Baker asks patients what is driving them to have surgery and what their expectations are. He often turns people away if they think fixing a feature will also fix other problems, or if a patient seems like "one of the Michael Jacksons of the world."
"I am very hesitant to operate on anyone who has had the same feature fixed twice already," Baker tells WebMD.
Imagined Ugliness Syndrome
People who get repeated surgeries on the same feature possibly suffer from a psychological condition called body dysmorphic disorder (BDD), also known as "imagined ugliness syndrome." Body dysmorphic disorder, which affects 7%-12% of cosmetic-surgery patients (men and women equally), is characterized by an obsession with an imagined physical flaw to the point that it can interfere with normal functioning. Someone with body dysmorphic disorder might avoid social situations because they feel too ugly to be seen, or compulsively try to hide the offending feature with clothing or gestures.

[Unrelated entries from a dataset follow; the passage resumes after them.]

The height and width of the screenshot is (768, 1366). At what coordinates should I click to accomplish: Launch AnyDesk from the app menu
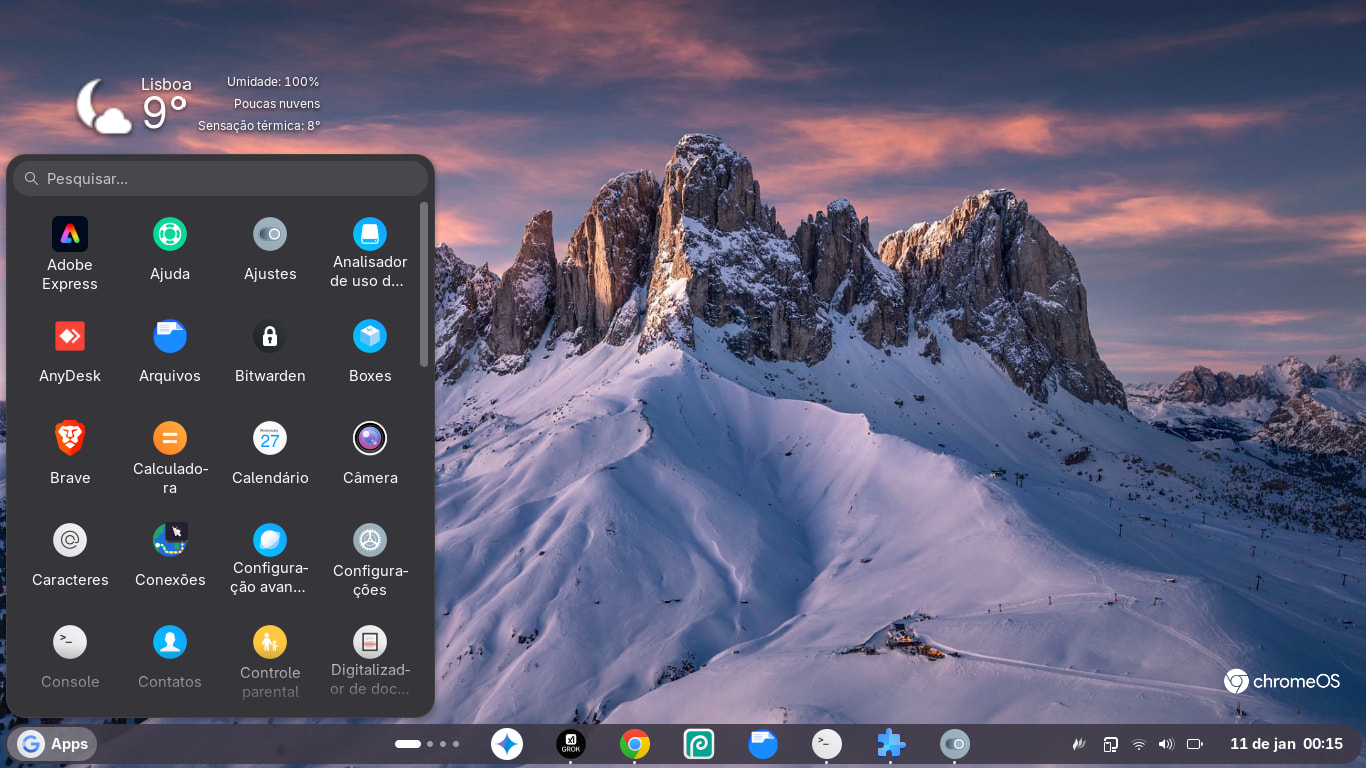pos(70,337)
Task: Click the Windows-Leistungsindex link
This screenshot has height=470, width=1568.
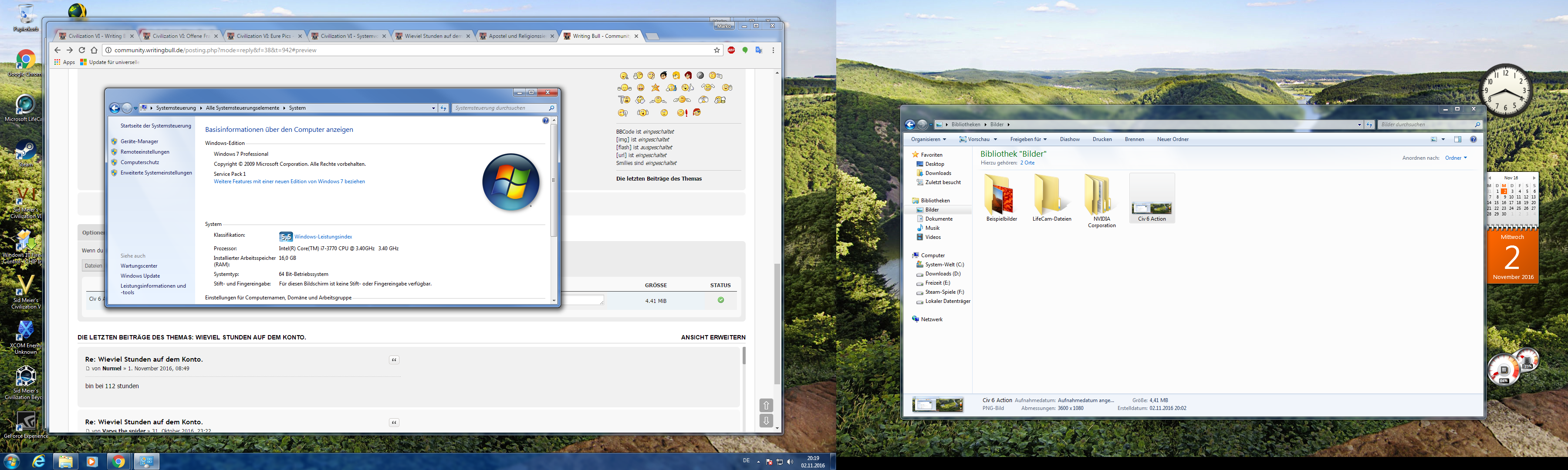Action: 323,236
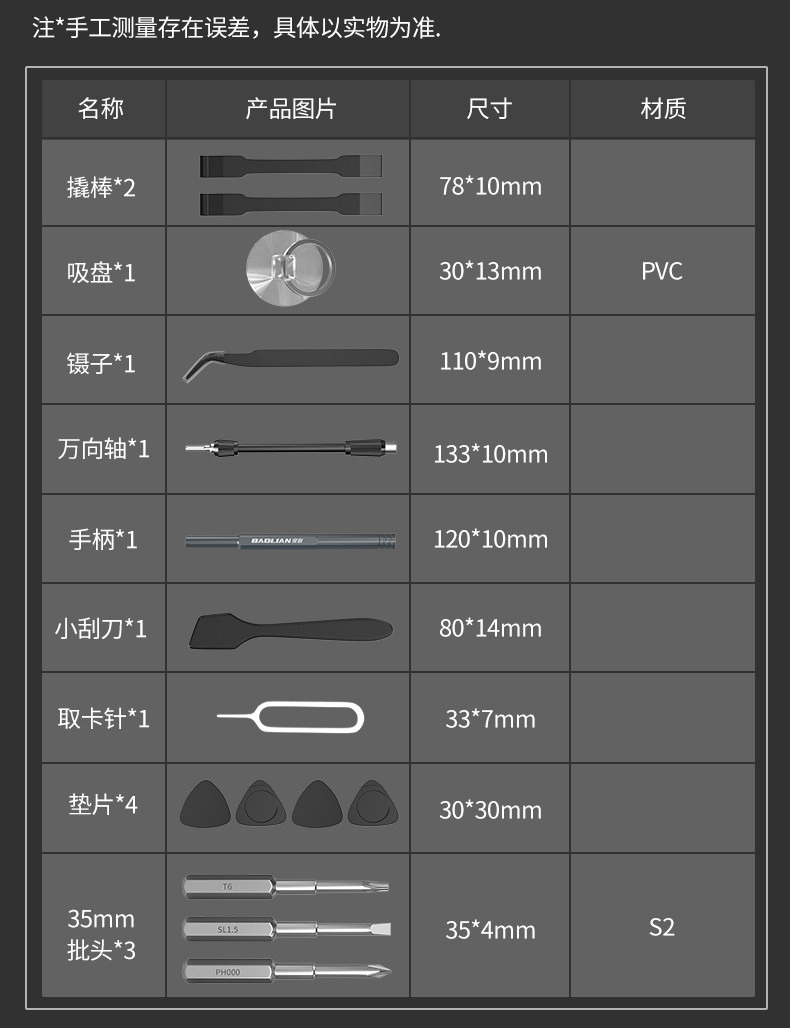Click the PH000 Phillips bit
Image resolution: width=790 pixels, height=1028 pixels.
pyautogui.click(x=287, y=970)
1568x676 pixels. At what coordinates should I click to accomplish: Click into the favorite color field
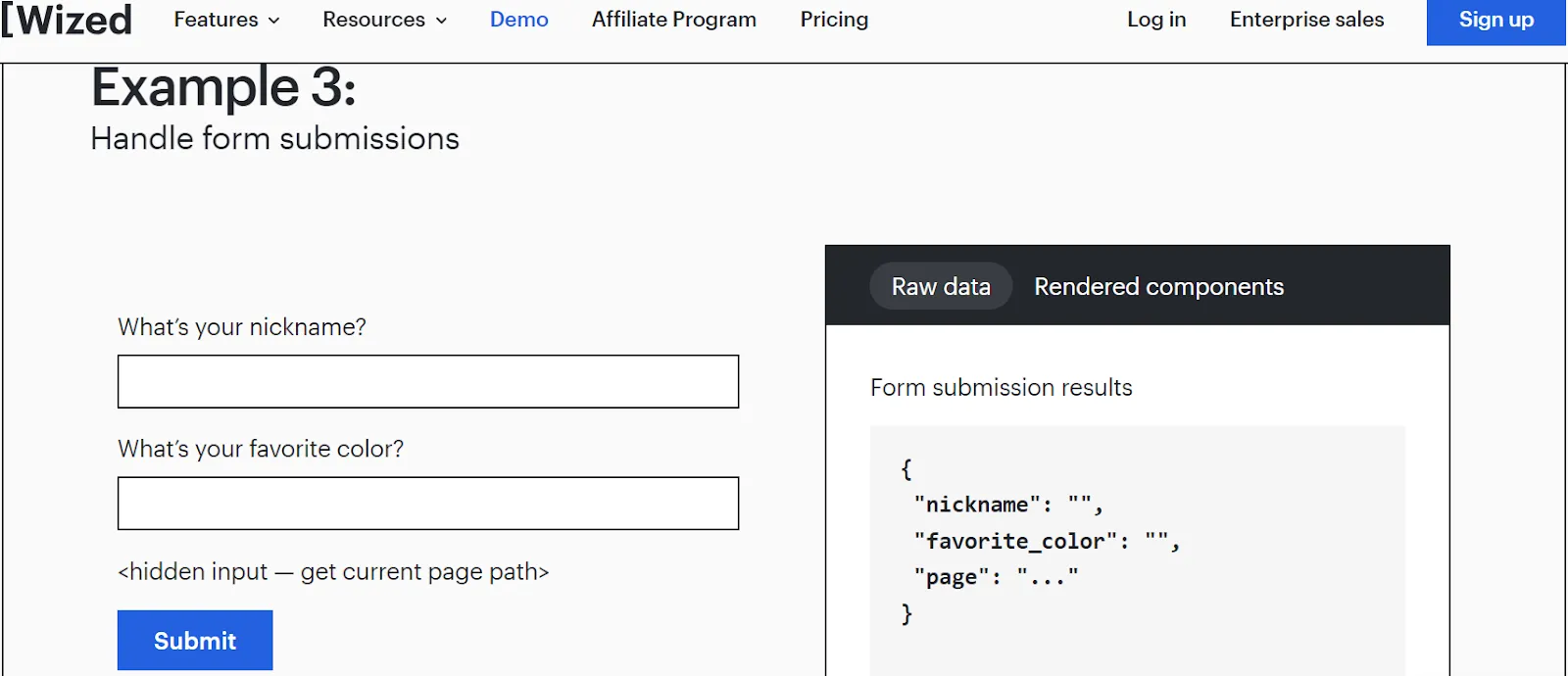(x=428, y=504)
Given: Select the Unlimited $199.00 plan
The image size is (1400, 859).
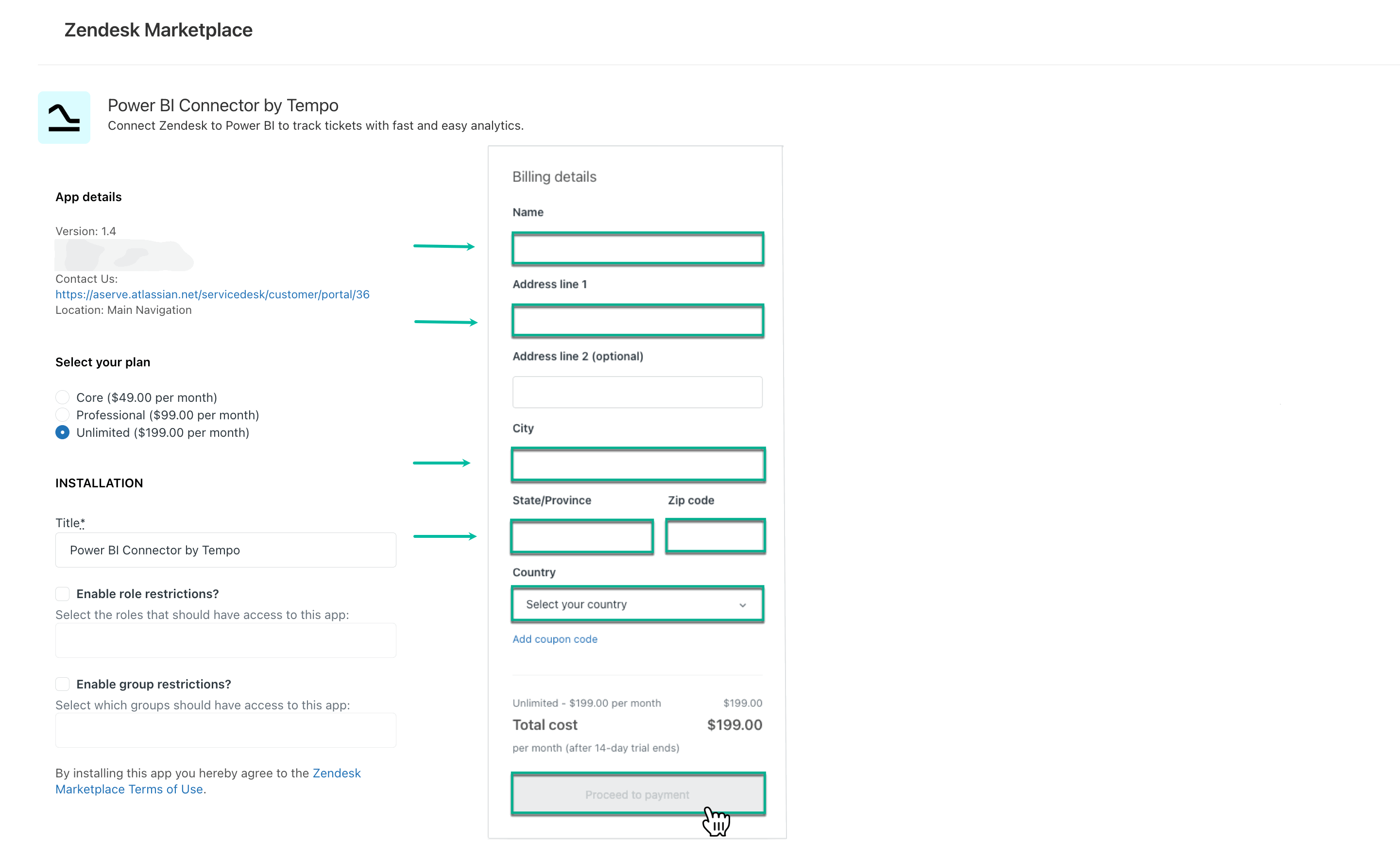Looking at the screenshot, I should 63,432.
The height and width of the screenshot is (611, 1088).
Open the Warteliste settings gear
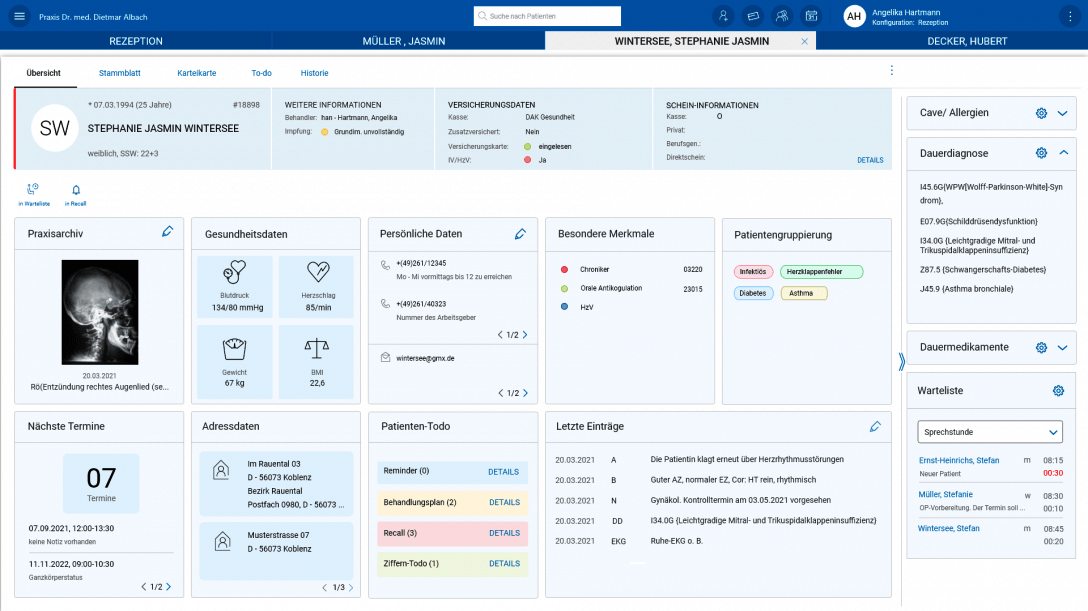click(1058, 390)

Cosmetic surgery doesn't help people with body dysmorphic disorder and is not advised. "Surgery doesn't work because the physical flaw isn't the real issue." says Kearney-Cooke. "BDD is a psychological problem that needs to be treated with antidepressant medications and behavioral psychotherapy."
Kearney-Cooke worries that the emphasis on body perfection is at an all-time high in our society, creating more dissatisfaction than ever among the general population. "It's no longer just rich people and actresses who are getting plastic surgery," she says. "It used to be that the rest of us looked around and saw people who were 45 looking like they were 45. Now, it's our neighbors who look 35 at age 45 because they've had some kind of cosmetic procedure. It puts pressure on all of us." According to the ASPS, 9.2 million Americans had cosmetic surgery in 2004, up 5% from 2003.
While she is not opposed to cosmetic surgery, Kearney-Cooke emphasizes that it should be done as part of a larger self-improvement plan, not as the answer to an otherwise unfulfilling life.
"I have a patient in her 50s whose husband left her recently," she says. "She got her eyes done because she's dating again and wanted to look better, but she's not expecting that alone to change her life. The important thing is that she is also in therapy, working on herself in other ways, and examining what went wrong with her marriage."
So much of cosmetic surgery is about looking for approval outside yourself, says Kearney Cooke. "It's the people who have a sense of balance, who can incorporate surgery into the bigger picture -- which means also looking within one's self to develop self-confidence and a healthy body image -- who are going to feel most satisfied in the long run."